The video showed that there was no emergency or riot in progress.

It showed the women being roused from sleep, their clothes being forcibly removed by men; that they were assaulted and subjected to body cavity searches while shackled; left naked in their cells with only a paper gown tied around their necks; glasses smashed; medication denied. It was all captured on videotape. It was clearly aimed at degrading and humiliating women – all of whom had histories of sexual abuse, yet correctional authorities repeatedly denied and tried to conceal what had actually occurred.

When the staff at the prison chided me for my naiveté for believing what the women said, and then alternately chided and scolded me for thinking I actually saw women shackled – which I observed directly, I knew that they believed two things: 1) that they had complete control of the information that they held; and 2) no prisoner, nor a prisoner’s lawyer or other advocate, would be given credibility in the face of alternate information from prison or police officers.
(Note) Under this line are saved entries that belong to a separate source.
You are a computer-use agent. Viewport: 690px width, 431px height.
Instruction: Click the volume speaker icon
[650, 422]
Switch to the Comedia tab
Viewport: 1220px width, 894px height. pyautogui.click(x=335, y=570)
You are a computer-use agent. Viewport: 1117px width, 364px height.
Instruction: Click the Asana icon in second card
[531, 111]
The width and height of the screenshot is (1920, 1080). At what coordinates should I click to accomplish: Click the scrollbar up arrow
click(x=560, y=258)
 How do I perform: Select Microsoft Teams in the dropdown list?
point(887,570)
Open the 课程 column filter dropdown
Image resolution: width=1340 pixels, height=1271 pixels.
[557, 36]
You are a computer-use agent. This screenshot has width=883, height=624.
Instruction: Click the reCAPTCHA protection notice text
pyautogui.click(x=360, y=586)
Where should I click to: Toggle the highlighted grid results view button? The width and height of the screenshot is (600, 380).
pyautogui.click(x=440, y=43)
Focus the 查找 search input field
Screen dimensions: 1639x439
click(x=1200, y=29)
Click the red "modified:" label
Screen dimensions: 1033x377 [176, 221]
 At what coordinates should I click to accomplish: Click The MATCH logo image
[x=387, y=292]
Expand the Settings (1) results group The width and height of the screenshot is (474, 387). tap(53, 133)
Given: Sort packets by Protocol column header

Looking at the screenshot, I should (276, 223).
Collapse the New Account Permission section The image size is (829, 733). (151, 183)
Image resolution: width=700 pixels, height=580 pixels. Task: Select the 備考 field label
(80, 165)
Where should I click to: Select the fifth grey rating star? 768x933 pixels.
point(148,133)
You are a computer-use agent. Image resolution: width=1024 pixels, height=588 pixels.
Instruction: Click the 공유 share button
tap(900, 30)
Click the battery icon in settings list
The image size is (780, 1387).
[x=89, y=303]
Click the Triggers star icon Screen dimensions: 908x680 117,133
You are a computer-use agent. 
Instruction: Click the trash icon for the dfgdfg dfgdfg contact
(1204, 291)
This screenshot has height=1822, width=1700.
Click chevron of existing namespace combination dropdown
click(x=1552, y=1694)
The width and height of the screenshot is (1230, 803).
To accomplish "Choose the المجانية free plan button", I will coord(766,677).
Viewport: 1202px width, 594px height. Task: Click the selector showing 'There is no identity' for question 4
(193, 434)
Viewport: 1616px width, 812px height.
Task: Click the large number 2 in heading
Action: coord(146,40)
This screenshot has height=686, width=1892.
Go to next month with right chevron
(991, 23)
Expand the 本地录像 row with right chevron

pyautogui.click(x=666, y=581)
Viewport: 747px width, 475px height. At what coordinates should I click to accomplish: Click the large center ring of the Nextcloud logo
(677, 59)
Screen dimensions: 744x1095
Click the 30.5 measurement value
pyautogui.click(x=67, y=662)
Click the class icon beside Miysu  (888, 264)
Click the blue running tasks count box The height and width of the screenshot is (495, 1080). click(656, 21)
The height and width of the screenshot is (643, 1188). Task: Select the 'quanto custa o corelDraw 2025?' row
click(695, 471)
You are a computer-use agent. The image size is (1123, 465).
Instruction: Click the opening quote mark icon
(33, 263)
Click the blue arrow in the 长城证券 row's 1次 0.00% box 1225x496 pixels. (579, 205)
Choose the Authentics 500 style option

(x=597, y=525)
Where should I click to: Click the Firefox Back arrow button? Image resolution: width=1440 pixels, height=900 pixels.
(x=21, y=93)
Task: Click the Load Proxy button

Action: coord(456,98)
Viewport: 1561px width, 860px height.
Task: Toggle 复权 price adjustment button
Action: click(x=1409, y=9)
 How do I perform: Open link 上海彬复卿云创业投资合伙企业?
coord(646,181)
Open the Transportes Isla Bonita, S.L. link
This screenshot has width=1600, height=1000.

This sentiment continues in police cellblocks and prison lock-ups everywhere, despite the reality that we now have so many examples of proof to the contrary.

So what needs to happen?

Not all police officers abuse prisoners, but it is the rare officer who will stand up to the bullies in their midst. We should reward and promote officers who demonstrate high professional standards and commitment to human rights. We should encourage community access and transparency, as well as truly independent oversight of the police. And, as Louise Arbour, former UN Human Rights High Commissioner and Supreme Court judge, has recommended, prisoners who allege human rights and Charter abuse should have immediate and unfettered access to external investigation and judicial oversight.

In the meantime, each time we hear police defending the indefensible, we must demand accountability.

Kim Pate is executive director of the Canadian Association of Elizabeth Fry Societies and part-time professor at the University of Ottawa Faculty of Law.